Inverting the Pyramid: Antinomianism as the Norm in the Second Safavid Century

by Professor Andrew Newman

Inverting the Pyramid: Antinomianism as the Norm in the Second Safavid Century

by Professor Andrew Newman | on 22 October, 2020

Chair: Prof. Charles Melville, BIPS President

In his The Economy of Safavid Persia (Wiesbaden, 2000, 2-9, 12f) Willem Floor suggests that across the 17th century 85-90% of Iran’s population, never higher than nine million in total, was rural. Based on Floor’s subsequent discussion on Iran’s myriad linguistic, ethnic and religious differences, Persian arguably was not the realm’s majority language or spoken by the plurality. The period’s Persian and/or Arabic secular and religious texts, on which academics focus, were produced by urban literate elites mainly for other, also mainly urban, minority literate elements.

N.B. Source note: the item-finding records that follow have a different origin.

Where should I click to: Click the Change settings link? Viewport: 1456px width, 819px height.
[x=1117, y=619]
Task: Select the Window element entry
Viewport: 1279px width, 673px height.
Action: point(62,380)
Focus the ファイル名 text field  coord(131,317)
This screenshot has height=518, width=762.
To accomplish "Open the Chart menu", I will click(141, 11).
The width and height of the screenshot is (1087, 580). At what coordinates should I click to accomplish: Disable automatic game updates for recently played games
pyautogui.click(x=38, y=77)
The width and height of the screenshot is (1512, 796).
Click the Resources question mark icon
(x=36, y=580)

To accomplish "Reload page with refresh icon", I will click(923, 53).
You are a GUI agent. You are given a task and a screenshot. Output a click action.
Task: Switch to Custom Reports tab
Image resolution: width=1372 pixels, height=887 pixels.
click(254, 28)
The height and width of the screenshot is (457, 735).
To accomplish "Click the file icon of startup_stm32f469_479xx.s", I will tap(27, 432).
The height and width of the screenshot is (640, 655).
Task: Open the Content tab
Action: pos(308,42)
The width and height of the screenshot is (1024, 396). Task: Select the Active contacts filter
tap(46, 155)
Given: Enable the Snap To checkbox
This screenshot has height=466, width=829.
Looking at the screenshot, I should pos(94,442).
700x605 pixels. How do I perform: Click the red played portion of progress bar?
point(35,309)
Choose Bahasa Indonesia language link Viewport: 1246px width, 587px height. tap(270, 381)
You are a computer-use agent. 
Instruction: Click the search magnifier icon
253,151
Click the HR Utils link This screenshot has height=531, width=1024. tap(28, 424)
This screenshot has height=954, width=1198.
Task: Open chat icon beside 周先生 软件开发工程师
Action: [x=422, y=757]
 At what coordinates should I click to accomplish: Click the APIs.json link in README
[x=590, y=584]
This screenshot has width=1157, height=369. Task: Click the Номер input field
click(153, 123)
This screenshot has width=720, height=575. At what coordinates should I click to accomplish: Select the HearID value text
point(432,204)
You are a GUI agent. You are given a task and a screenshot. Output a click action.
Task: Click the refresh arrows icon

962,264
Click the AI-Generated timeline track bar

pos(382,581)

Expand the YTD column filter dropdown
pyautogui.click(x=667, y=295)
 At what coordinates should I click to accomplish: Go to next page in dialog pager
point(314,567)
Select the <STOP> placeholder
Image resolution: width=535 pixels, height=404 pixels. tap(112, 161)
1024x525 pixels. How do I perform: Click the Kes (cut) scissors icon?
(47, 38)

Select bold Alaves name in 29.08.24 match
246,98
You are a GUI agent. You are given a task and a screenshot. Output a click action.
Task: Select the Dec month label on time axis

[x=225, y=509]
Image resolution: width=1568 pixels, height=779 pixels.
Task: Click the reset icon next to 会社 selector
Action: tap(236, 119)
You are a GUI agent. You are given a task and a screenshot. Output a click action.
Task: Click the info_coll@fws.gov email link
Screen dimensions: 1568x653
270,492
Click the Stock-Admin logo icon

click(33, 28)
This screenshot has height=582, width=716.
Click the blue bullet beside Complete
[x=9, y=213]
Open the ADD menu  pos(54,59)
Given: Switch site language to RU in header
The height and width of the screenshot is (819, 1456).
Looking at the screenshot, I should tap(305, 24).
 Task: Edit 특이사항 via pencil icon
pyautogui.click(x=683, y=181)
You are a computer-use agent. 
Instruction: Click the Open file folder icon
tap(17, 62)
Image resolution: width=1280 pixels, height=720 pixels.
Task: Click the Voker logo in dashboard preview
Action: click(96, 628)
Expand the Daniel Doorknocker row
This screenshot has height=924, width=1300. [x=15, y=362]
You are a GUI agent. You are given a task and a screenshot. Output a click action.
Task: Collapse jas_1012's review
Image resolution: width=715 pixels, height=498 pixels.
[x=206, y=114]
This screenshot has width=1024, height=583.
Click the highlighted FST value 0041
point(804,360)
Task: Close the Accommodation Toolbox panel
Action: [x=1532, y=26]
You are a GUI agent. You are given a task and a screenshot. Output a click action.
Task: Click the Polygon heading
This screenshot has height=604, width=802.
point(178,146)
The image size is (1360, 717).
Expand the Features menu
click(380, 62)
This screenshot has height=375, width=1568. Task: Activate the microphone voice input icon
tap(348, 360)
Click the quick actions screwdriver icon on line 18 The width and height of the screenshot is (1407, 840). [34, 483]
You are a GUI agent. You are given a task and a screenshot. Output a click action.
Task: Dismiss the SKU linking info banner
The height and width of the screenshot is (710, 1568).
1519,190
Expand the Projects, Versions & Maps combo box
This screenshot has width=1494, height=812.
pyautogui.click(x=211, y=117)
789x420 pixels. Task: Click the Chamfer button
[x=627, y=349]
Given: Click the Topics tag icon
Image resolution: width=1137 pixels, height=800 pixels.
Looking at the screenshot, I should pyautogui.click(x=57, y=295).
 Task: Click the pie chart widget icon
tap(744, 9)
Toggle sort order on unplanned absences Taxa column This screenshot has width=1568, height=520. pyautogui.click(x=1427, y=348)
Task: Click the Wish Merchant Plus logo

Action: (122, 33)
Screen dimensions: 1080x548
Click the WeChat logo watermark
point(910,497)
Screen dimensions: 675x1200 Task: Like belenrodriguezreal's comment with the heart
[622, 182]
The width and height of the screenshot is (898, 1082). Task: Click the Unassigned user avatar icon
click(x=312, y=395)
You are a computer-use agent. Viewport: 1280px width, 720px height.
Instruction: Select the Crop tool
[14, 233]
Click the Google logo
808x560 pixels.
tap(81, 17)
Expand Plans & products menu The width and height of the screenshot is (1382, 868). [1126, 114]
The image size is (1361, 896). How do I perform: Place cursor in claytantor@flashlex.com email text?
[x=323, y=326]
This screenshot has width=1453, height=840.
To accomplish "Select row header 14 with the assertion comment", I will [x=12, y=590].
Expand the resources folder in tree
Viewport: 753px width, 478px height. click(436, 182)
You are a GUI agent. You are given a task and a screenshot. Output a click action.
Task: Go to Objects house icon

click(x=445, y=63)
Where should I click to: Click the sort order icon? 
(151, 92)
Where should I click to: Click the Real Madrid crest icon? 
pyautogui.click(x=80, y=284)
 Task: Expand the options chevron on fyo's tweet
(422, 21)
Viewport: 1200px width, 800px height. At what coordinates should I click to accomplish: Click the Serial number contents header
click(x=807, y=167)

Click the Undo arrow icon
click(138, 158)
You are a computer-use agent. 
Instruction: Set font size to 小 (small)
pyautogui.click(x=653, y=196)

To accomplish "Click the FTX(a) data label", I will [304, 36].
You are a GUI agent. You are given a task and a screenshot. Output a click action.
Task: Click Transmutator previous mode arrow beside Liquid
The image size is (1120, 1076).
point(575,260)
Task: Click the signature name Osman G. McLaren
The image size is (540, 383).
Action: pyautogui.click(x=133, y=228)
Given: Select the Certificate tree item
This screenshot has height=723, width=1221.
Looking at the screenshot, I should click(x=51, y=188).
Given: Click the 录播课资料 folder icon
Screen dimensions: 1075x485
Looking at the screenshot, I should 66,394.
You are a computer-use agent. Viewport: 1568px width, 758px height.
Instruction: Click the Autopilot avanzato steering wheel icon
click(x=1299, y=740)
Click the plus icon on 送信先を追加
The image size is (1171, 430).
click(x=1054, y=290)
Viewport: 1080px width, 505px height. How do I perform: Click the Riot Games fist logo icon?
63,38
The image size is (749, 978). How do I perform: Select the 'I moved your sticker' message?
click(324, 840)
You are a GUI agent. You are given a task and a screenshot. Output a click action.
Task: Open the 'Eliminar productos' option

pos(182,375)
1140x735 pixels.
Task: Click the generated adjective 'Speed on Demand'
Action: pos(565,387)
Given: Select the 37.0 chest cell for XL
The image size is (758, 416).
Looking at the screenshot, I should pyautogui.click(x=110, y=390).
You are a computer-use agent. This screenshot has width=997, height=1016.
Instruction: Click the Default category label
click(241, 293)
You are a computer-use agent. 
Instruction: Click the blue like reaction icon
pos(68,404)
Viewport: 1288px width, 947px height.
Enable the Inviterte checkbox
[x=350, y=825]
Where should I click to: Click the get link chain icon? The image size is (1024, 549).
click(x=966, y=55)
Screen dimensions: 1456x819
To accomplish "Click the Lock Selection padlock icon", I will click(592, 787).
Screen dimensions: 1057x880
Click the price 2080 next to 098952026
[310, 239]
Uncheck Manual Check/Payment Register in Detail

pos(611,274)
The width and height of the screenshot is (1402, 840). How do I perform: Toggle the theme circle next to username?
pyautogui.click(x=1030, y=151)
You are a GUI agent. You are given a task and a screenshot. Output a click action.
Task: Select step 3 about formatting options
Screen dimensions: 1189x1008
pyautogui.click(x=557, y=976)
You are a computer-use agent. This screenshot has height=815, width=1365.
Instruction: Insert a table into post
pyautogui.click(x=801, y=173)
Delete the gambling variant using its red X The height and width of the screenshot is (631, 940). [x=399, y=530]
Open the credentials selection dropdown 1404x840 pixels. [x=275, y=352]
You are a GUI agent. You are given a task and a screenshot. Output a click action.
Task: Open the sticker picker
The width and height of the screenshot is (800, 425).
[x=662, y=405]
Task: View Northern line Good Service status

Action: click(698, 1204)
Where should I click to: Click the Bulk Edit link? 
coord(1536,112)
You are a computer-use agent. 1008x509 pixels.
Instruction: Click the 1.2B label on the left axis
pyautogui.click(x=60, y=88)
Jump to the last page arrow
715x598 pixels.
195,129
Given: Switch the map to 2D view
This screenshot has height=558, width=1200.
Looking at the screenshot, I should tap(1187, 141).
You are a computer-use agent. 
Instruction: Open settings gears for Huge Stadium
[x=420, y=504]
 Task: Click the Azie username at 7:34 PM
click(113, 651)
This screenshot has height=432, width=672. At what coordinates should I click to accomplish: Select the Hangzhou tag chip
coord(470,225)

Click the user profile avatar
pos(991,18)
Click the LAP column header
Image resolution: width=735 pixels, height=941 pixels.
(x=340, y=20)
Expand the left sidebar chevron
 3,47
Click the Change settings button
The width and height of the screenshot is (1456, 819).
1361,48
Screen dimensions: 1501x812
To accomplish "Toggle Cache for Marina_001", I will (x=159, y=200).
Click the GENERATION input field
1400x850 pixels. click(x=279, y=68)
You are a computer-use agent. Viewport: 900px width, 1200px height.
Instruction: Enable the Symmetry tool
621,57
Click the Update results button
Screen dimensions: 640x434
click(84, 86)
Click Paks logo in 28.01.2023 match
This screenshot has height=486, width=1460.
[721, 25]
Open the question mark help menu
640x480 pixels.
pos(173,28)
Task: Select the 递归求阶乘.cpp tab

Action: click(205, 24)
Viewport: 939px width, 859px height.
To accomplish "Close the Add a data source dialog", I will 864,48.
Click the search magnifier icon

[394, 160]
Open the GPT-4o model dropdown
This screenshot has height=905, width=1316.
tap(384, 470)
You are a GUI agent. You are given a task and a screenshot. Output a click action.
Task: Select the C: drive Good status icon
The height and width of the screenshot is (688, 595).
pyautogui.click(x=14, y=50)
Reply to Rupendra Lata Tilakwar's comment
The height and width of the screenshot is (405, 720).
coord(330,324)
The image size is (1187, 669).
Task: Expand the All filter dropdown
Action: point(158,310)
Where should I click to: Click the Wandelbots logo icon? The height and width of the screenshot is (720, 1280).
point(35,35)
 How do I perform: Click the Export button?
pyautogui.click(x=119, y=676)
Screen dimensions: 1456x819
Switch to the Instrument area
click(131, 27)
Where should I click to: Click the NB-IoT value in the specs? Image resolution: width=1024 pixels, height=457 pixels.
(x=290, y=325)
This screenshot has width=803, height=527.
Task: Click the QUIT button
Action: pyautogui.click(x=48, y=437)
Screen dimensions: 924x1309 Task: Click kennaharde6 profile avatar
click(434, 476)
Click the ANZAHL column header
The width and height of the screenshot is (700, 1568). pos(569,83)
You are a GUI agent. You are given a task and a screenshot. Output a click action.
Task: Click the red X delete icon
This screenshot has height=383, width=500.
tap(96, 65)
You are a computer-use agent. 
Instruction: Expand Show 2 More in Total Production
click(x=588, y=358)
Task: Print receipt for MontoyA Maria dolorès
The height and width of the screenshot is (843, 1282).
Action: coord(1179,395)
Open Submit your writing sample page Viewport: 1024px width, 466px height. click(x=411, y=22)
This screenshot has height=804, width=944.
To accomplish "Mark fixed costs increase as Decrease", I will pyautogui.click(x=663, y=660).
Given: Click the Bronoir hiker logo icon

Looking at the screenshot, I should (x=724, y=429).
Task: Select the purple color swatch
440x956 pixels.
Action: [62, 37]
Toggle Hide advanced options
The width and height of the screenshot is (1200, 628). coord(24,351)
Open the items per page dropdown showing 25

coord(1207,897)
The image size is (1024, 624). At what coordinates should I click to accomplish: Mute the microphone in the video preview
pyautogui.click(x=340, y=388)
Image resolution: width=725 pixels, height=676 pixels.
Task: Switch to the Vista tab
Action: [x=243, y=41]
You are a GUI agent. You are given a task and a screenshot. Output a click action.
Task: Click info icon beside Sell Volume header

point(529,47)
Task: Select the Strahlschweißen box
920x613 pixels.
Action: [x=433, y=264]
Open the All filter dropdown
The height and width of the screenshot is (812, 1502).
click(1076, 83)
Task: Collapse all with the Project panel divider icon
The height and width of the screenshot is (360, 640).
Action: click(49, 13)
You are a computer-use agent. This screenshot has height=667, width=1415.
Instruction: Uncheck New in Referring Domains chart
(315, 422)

The urban and rural illiterate, the majority anywhere in the pre-modern world, left no written records, making their ‘voices’ difficult to recover. Recently published studies of 17th century religious texts ‘read against the grain’ offer insights into some of those ‘voices’ and bespeak interests and agendas very different to those of the scholarly elite.

About the Speaker:

Professor Andrew Newman holds a BA in History, summa cum laude, from Dartmouth College, New Hampshire, USA, and an MA and PhD in Islamic Studies from the University of California, Los Angeles, USA. He joined IMES in 1996, having been a Research Fellow at both the Wellcome Unit for the History of Medicine, Oxford and Green College, Oxford, whilst researching topics in the history of Islamic medicine.